L’agenda internazionale dell’incontro con il presidente russo, che comprende un ventaglio di temi di carattere politico, sociale e anche – almeno indirettamente – ecumenico, difficilmente farà a meno di questo taglio. Una pia illusione? Una scommessa impossibile? Ma oggi per molti diventa una questione di vita o di morte, e non in senso figurato. Ieri ho incontrato Emilija, disperata: da due anni lavora a Mosca come donna di servizio per sostenere la famiglia in Ucraina e qualche giorno fa il figlio le ha comunicato che è stato chiamato al fronte, a Kramatorsk, in questa ripresa dei conflitti armati nella regione di Doneck: «Dal nostro paese (3mila abitanti circa), sono stati chiamati in 200. Dicono per un mese, ma chi sa la verità? Il fatto è che le grandi potenze combattono la loro guerra, di cui non sappiamo e non capiamo niente, ma la combattono sulla nostra terra, e i nostri figli ci muoiono». 

Questa brutta guerra – brutta per le violenze e le morti che semina, ma ancor più per i profondi solchi di scetticismo, di risentimento e di odio che crea, non è che la punta d’iceberg di una conflittualità che continua a serpeggiare in numerose aree dell’ex impero sovietico o di sua «influenza», coinvolgendo anche Chiese e confessioni religiose che in regioni come i Balcani o il Caucaso spesso si trasformano in casse di risonanza di rivendicazioni nazionaliste, ideologiche, anziché proporre soluzioni dettate dalla fede.

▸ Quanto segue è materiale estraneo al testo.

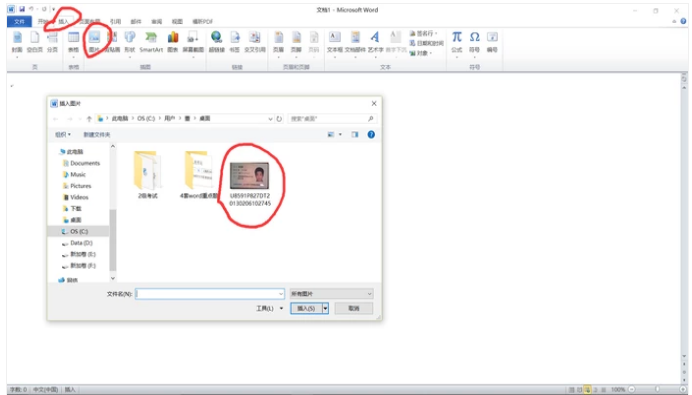Click the 取消 (Cancel) button
The image size is (692, 395).
354,308
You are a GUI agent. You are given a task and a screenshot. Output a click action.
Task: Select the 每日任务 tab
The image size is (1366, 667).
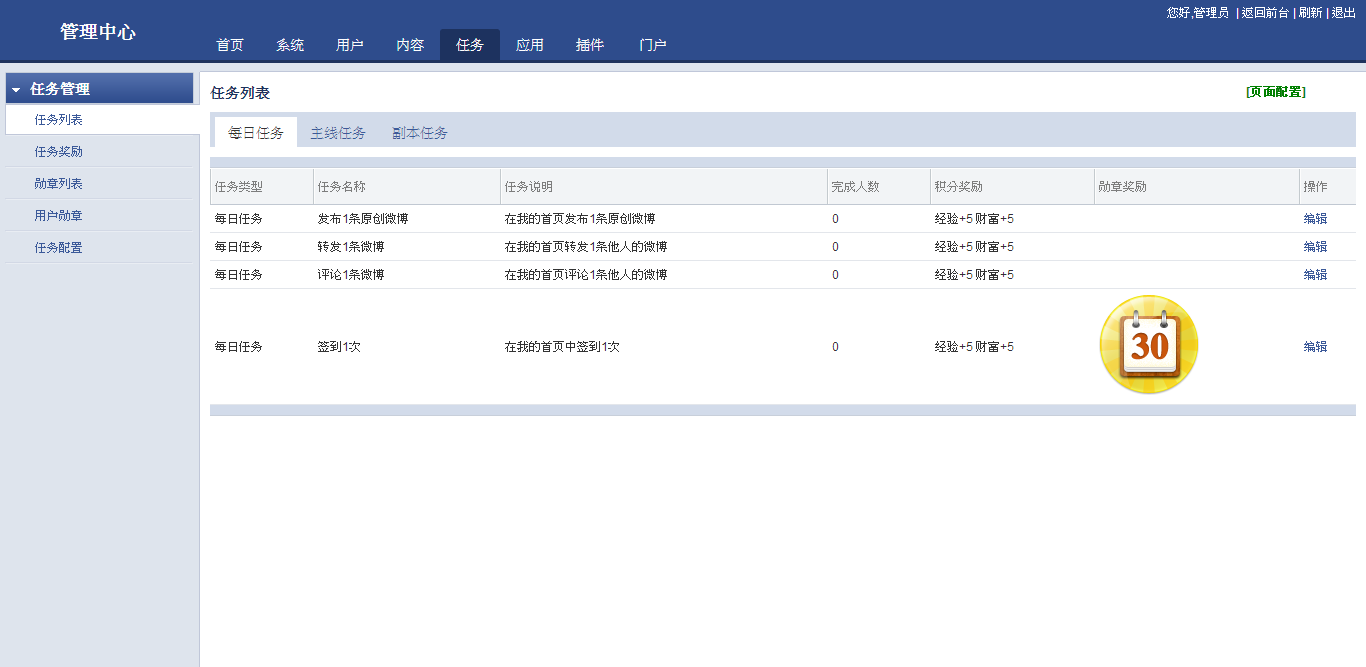[x=256, y=133]
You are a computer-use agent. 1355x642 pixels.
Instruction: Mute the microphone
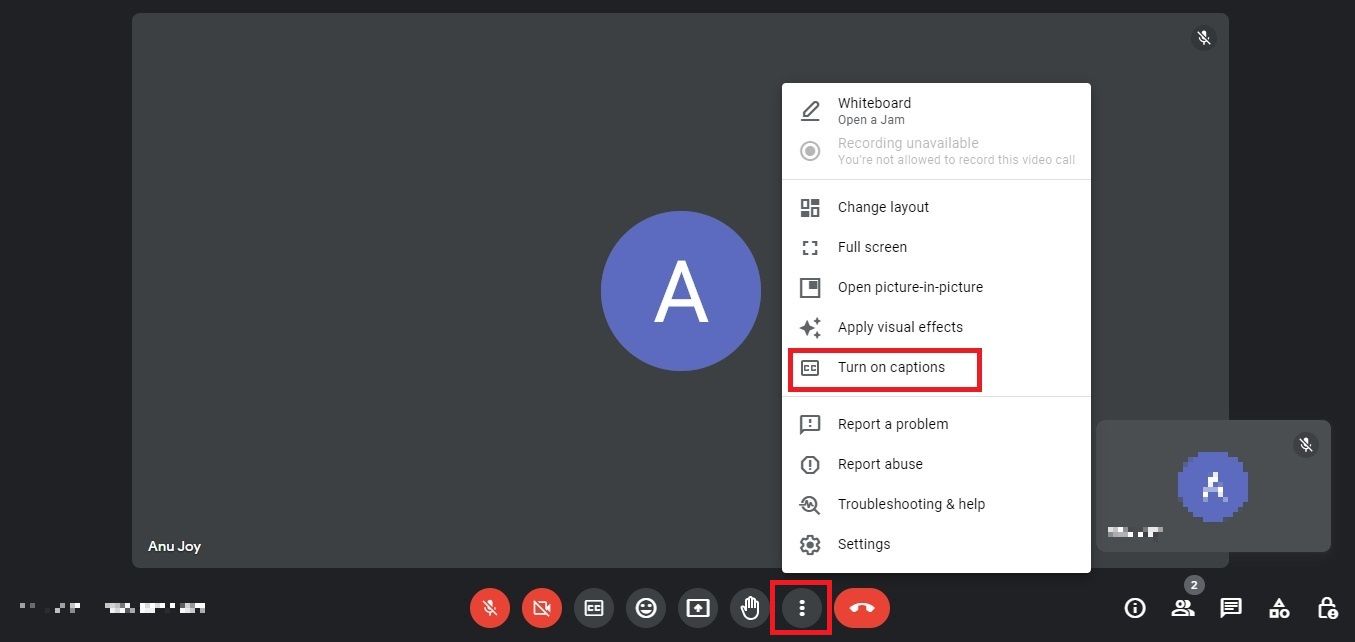click(x=489, y=607)
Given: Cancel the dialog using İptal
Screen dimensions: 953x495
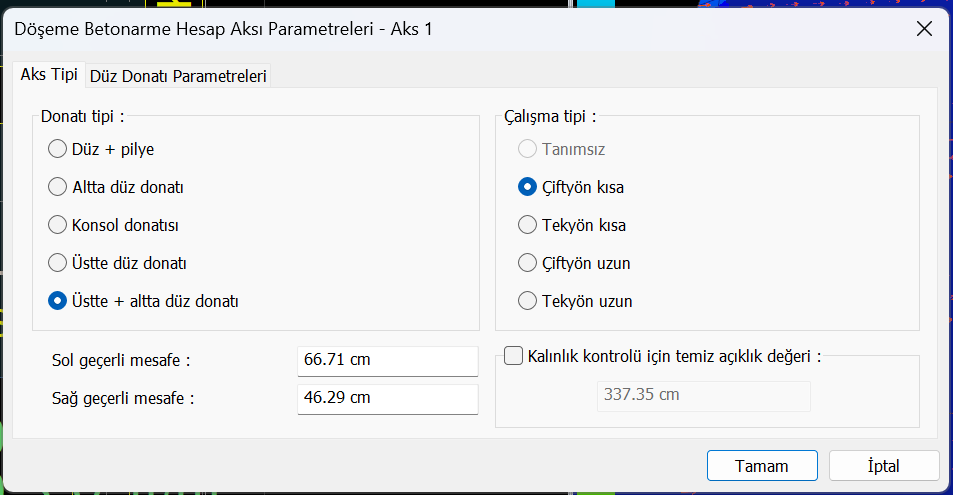Looking at the screenshot, I should click(x=884, y=466).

In queste circostanze fa gioco «caricare» sempre più l’immagine del nemico, macerarsi nella memoria di torti e ferite, del resto spesso reali e dolenti. È una dinamica che scatta tra coniugi, tra vicini di casa come tra potenze mondiali. Ma papa Francesco sabato ci ha indicato un’altra direzione, se vogliamo salvarci: «Abbiamo tutti bisogno, per opporci con successo alla barbarie di chi vorrebbe fare di ogni differenza l’occasione e il pretesto di violenze sempre più efferate, di riconoscere i valori fondamentali della comune umanità, valori in nome dei quali si può e si deve collaborare, costruire e dialogare, perdonare e crescere, permettendo all’insieme delle diverse voci di formare un nobile e armonico canto, piuttosto che urla fanatiche di odio».

È questa continua disponibilità alla riapertura, questa curiosità di attendere che l’altro possa cambiare, corrispondendo alla propria umanità autentica e non ai limiti in cui vorremmo rinchiuderlo, che ci lascia tutti un po’ straniti dalla personalità di Francesco. Ma anche speranzosi, che una volta tanto non sia la nostra triste logica a trionfare, ma la stima dell’altro nonostante la consapevolezza del male di cui siamo tutti impastati. Come ha concluso il Papa il suo discorso a Sarajevo: «Vorrei dirvi che questa è stata una storia di crudeltà, che oggi in questa guerra mondiale vediamo tante, tante crudeltà! Fate sempre il contrario della crudeltà. Abbiate atteggiamenti di tenerezza, di fratellanza, di perdono, e portate la croce di Gesù Cristo. La Chiesa, la santa Madre Chiesa vi vuole così: piccoli, piccoli martiri davanti a questi martiri, piccoli testimoni della croce di Gesù».